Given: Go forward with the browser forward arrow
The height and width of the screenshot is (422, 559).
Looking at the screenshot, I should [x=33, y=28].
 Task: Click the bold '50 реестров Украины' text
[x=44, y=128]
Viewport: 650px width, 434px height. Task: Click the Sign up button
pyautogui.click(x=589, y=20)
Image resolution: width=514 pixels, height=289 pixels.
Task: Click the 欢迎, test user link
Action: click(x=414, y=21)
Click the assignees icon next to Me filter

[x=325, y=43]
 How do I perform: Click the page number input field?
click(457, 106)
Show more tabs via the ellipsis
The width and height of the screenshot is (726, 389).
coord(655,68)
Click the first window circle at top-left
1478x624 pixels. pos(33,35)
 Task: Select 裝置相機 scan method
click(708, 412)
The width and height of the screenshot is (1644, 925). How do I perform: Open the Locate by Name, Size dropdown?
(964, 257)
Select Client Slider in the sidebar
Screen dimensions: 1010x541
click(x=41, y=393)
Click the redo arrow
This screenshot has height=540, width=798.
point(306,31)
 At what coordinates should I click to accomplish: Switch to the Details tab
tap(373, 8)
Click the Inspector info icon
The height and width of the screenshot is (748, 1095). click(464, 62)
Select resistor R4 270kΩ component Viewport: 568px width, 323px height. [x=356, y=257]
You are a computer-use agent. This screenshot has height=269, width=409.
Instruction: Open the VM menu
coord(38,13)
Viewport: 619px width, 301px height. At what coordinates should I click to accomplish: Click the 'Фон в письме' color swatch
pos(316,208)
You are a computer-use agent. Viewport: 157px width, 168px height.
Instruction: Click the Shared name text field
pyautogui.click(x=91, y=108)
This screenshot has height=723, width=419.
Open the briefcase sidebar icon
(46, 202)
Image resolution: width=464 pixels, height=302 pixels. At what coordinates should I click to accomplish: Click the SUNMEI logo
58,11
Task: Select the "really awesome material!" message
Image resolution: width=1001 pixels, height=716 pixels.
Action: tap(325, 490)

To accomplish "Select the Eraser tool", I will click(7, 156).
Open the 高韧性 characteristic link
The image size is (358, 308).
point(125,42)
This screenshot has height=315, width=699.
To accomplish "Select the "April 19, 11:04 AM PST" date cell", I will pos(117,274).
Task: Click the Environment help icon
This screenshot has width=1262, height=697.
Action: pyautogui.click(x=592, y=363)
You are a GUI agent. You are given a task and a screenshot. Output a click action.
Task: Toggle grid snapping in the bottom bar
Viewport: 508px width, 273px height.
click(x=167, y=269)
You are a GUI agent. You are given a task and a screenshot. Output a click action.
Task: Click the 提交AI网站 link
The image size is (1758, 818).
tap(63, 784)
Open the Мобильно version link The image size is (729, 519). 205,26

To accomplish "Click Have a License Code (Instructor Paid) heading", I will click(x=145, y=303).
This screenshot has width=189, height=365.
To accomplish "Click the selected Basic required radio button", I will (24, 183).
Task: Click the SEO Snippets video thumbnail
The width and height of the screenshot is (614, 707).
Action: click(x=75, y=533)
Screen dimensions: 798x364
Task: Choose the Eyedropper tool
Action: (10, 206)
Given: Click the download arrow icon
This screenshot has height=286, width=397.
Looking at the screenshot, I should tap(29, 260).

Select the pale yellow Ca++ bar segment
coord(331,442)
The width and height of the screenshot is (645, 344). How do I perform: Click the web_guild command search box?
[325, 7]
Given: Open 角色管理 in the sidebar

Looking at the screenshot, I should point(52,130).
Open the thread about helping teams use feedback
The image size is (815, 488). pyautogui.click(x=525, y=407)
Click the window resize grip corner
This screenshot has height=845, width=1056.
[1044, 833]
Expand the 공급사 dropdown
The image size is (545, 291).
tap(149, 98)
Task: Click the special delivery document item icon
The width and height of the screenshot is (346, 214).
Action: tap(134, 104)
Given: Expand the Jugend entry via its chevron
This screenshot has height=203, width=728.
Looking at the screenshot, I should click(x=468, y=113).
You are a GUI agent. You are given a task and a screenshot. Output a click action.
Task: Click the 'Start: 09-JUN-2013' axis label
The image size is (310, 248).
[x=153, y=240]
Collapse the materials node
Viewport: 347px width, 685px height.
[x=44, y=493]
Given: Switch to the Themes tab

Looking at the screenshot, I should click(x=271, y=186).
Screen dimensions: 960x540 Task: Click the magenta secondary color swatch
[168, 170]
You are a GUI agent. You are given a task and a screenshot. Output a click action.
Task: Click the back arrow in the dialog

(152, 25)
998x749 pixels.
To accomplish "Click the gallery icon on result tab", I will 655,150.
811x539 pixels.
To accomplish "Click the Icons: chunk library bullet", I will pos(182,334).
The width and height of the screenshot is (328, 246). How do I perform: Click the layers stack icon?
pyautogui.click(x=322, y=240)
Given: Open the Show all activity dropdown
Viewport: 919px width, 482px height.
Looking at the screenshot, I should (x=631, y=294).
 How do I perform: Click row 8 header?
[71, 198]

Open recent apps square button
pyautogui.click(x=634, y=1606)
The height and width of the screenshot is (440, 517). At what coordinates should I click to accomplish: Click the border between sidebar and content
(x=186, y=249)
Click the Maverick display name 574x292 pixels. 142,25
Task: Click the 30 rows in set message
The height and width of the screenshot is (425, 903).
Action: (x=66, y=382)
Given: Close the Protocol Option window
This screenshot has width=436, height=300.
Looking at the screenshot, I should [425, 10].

= = = = = = =

■ **Set task**
Turn the records above into a Markdown table with two columns, No. and Line, putting each line in its own numbered row and skipping blank lines.

■ **Exercise solution**
| No. | Line |
|---|---|
| 1 | Given: Go forward with the browser forward arrow |
| 2 | The height and width of the screenshot is (422, 559). |
| 3 | Looking at the screenshot, I should [x=33, y=28]. |
| 4 |  Task: Click the bold '50 реестров Украины' text |
| 5 | [x=44, y=128] |
| 6 | Viewport: 650px width, 434px height. Task: Click the Sign up button |
| 7 | pyautogui.click(x=589, y=20) |
| 8 | Image resolution: width=514 pixels, height=289 pixels. |
| 9 | Task: Click the 欢迎, test user link |
| 10 | Action: click(x=414, y=21) |
| 11 | Click the assignees icon next to Me filter |
| 12 | [x=325, y=43] |
| 13 |  How do I perform: Click the page number input field? |
| 14 | click(457, 106) |
| 15 | Show more tabs via the ellipsis |
| 16 | The width and height of the screenshot is (726, 389). |
| 17 | coord(655,68) |
| 18 | Click the first window circle at top-left |
| 19 | 1478x624 pixels. pos(33,35) |
| 20 |  Task: Select 裝置相機 scan method |
| 21 | click(708, 412) |
| 22 | The width and height of the screenshot is (1644, 925). How do I perform: Open the Locate by Name, Size dropdown? |
| 23 | (964, 257) |
| 24 | Select Client Slider in the sidebar |
| 25 | Screen dimensions: 1010x541 |
| 26 | click(x=41, y=393) |
| 27 | Click the redo arrow |
| 28 | This screenshot has height=540, width=798. |
| 29 | point(306,31) |
| 30 |  At what coordinates should I click to accomplish: Switch to the Details tab |
| 31 | tap(373, 8) |
| 32 | Click the Inspector info icon |
| 33 | The height and width of the screenshot is (748, 1095). click(464, 62) |
| 34 | Select resistor R4 270kΩ component Viewport: 568px width, 323px height. [x=356, y=257] |
| 35 | You are a computer-use agent. This screenshot has height=269, width=409. |
| 36 | Instruction: Open the VM menu |
| 37 | coord(38,13) |
| 38 | Viewport: 619px width, 301px height. At what coordinates should I click to accomplish: Click the 'Фон в письме' color swatch |
| 39 | pos(316,208) |
| 40 | You are a computer-use agent. Viewport: 157px width, 168px height. |
| 41 | Instruction: Click the Shared name text field |
| 42 | pyautogui.click(x=91, y=108) |
| 43 | This screenshot has height=723, width=419. |
| 44 | Open the briefcase sidebar icon |
| 45 | (46, 202) |
| 46 | Image resolution: width=464 pixels, height=302 pixels. At what coordinates should I click to accomplish: Click the SUNMEI logo |
| 47 | 58,11 |
| 48 | Task: Select the "really awesome material!" message |
| 49 | Image resolution: width=1001 pixels, height=716 pixels. |
| 50 | Action: tap(325, 490) |
| 51 | To accomplish "Select the Eraser tool", I will click(7, 156). |
| 52 | Open the 高韧性 characteristic link |
| 53 | The image size is (358, 308). |
| 54 | point(125,42) |
| 55 | This screenshot has height=315, width=699. |
| 56 | To accomplish "Select the "April 19, 11:04 AM PST" date cell", I will pos(117,274). |
| 57 | Task: Click the Environment help icon |
| 58 | This screenshot has width=1262, height=697. |
| 59 | Action: pyautogui.click(x=592, y=363) |
| 60 | You are a GUI agent. You are given a task and a screenshot. Output a click action. |
| 61 | Task: Toggle grid snapping in the bottom bar |
| 62 | Viewport: 508px width, 273px height. |
| 63 | click(x=167, y=269) |
| 64 | You are a GUI agent. You are given a task and a screenshot. Output a click action. |
| 65 | Task: Click the 提交AI网站 link |
| 66 | The image size is (1758, 818). |
| 67 | tap(63, 784) |
| 68 | Open the Мобильно version link The image size is (729, 519). 205,26 |
| 69 | To accomplish "Click Have a License Code (Instructor Paid) heading", I will click(x=145, y=303). |
| 70 | This screenshot has width=189, height=365. |
| 71 | To accomplish "Click the selected Basic required radio button", I will (24, 183). |
| 72 | Task: Click the SEO Snippets video thumbnail |
| 73 | The width and height of the screenshot is (614, 707). |
| 74 | Action: click(x=75, y=533) |
| 75 | Screen dimensions: 798x364 |
| 76 | Task: Choose the Eyedropper tool |
| 77 | Action: (10, 206) |
| 78 | Given: Click the download arrow icon |
| 79 | This screenshot has height=286, width=397. |
| 80 | Looking at the screenshot, I should tap(29, 260). |
| 81 | Select the pale yellow Ca++ bar segment |
| 82 | coord(331,442) |
| 83 | The width and height of the screenshot is (645, 344). How do I perform: Click the web_guild command search box? |
| 84 | [325, 7] |
| 85 | Given: Open 角色管理 in the sidebar |
| 86 | Looking at the screenshot, I should point(52,130). |
| 87 | Open the thread about helping teams use feedback |
| 88 | The image size is (815, 488). pyautogui.click(x=525, y=407) |
| 89 | Click the window resize grip corner |
| 90 | This screenshot has height=845, width=1056. |
| 91 | [1044, 833] |
| 92 | Expand the 공급사 dropdown |
| 93 | The image size is (545, 291). |
| 94 | tap(149, 98) |
| 95 | Task: Click the special delivery document item icon |
| 96 | The width and height of the screenshot is (346, 214). |
| 97 | Action: tap(134, 104) |
| 98 | Given: Expand the Jugend entry via its chevron |
| 99 | This screenshot has height=203, width=728. |
| 100 | Looking at the screenshot, I should click(x=468, y=113). |
| 101 | You are a GUI agent. You are given a task and a screenshot. Output a click action. |
| 102 | Task: Click the 'Start: 09-JUN-2013' axis label |
| 103 | The image size is (310, 248). |
| 104 | [x=153, y=240] |
| 105 | Collapse the materials node |
| 106 | Viewport: 347px width, 685px height. |
| 107 | [x=44, y=493] |
| 108 | Given: Switch to the Themes tab |
| 109 | Looking at the screenshot, I should click(x=271, y=186). |
| 110 | Screen dimensions: 960x540 Task: Click the magenta secondary color swatch |
| 111 | [168, 170] |
| 112 | You are a GUI agent. You are given a task and a screenshot. Output a click action. |
| 113 | Task: Click the back arrow in the dialog |
| 114 | (152, 25) |
| 115 | 998x749 pixels. |
| 116 | To accomplish "Click the gallery icon on result tab", I will 655,150. |
| 117 | 811x539 pixels. |
| 118 | To accomplish "Click the Icons: chunk library bullet", I will pos(182,334). |
| 119 | The width and height of the screenshot is (328, 246). How do I perform: Click the layers stack icon? |
| 120 | pyautogui.click(x=322, y=240) |
| 121 | Given: Open the Show all activity dropdown |
| 122 | Viewport: 919px width, 482px height. |
| 123 | Looking at the screenshot, I should (x=631, y=294). |
| 124 |  How do I perform: Click row 8 header? |
| 125 | [71, 198] |
| 126 | Open recent apps square button |
| 127 | pyautogui.click(x=634, y=1606) |
| 128 | The height and width of the screenshot is (440, 517). At what coordinates should I click to accomplish: Click the border between sidebar and content |
| 129 | (x=186, y=249) |
| 130 | Click the Maverick display name 574x292 pixels. 142,25 |
| 131 | Task: Click the 30 rows in set message |
| 132 | The height and width of the screenshot is (425, 903). |
| 133 | Action: (x=66, y=382) |
| 134 | Given: Close the Protocol Option window |
| 135 | This screenshot has width=436, height=300. |
| 136 | Looking at the screenshot, I should [425, 10]. |